=== What to do ===
Going through the entries below, copy out each line that contains "Open".
*** Task inputs Section Begins ***
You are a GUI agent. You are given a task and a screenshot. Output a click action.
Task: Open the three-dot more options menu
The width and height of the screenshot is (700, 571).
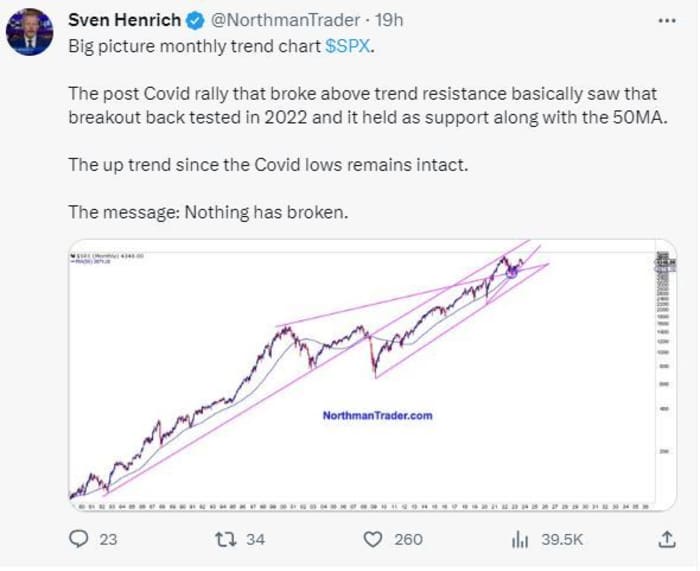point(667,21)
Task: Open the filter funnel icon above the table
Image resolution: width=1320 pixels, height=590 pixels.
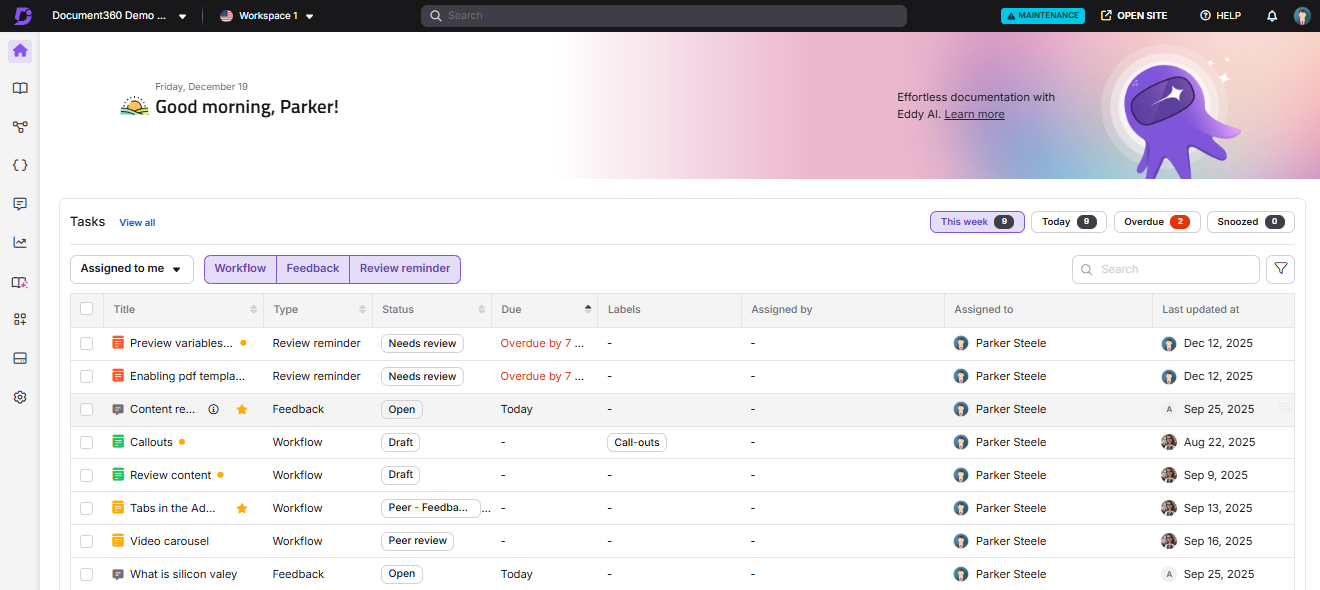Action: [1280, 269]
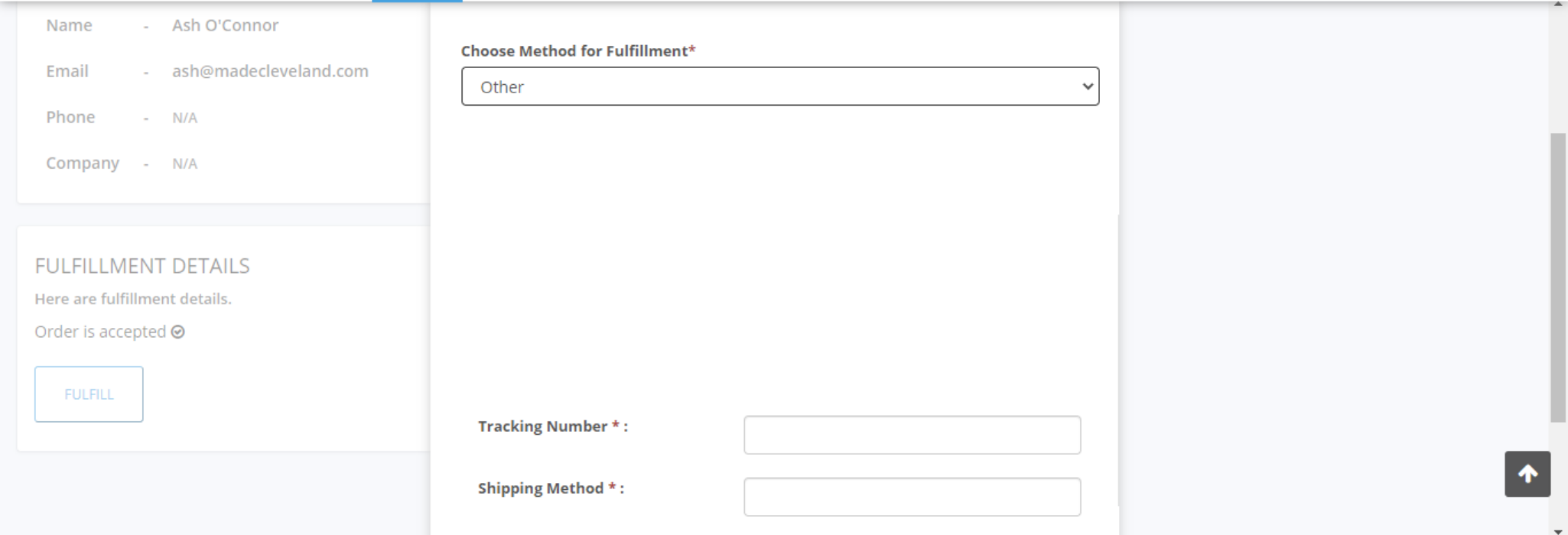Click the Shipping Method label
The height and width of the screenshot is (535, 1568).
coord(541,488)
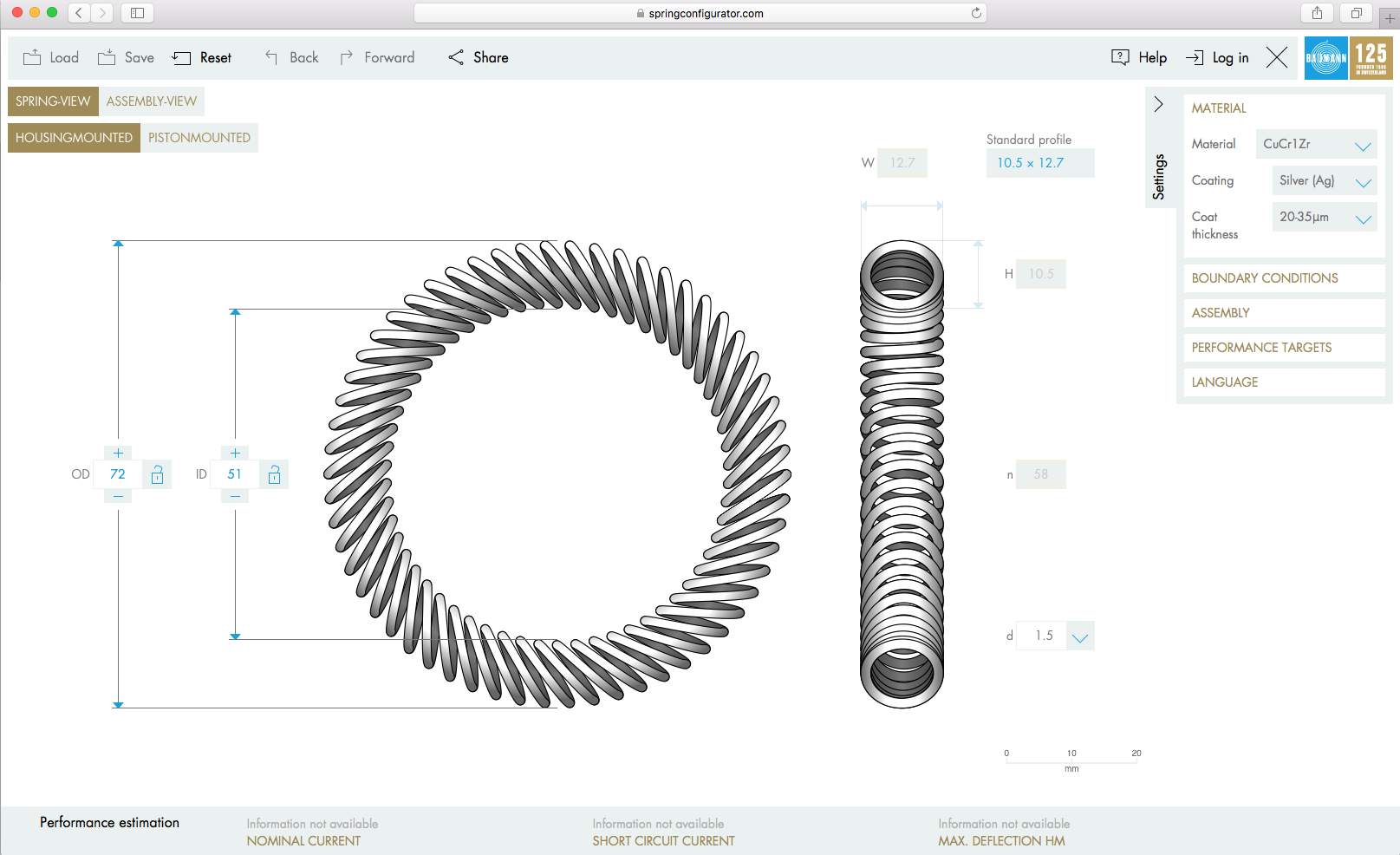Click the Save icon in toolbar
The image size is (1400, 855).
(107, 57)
*** Task inputs Section Ends ***
=== Answer to the exercise ===
Task: Open the three-dot more options menu
Task: Open the filter funnel icon above the table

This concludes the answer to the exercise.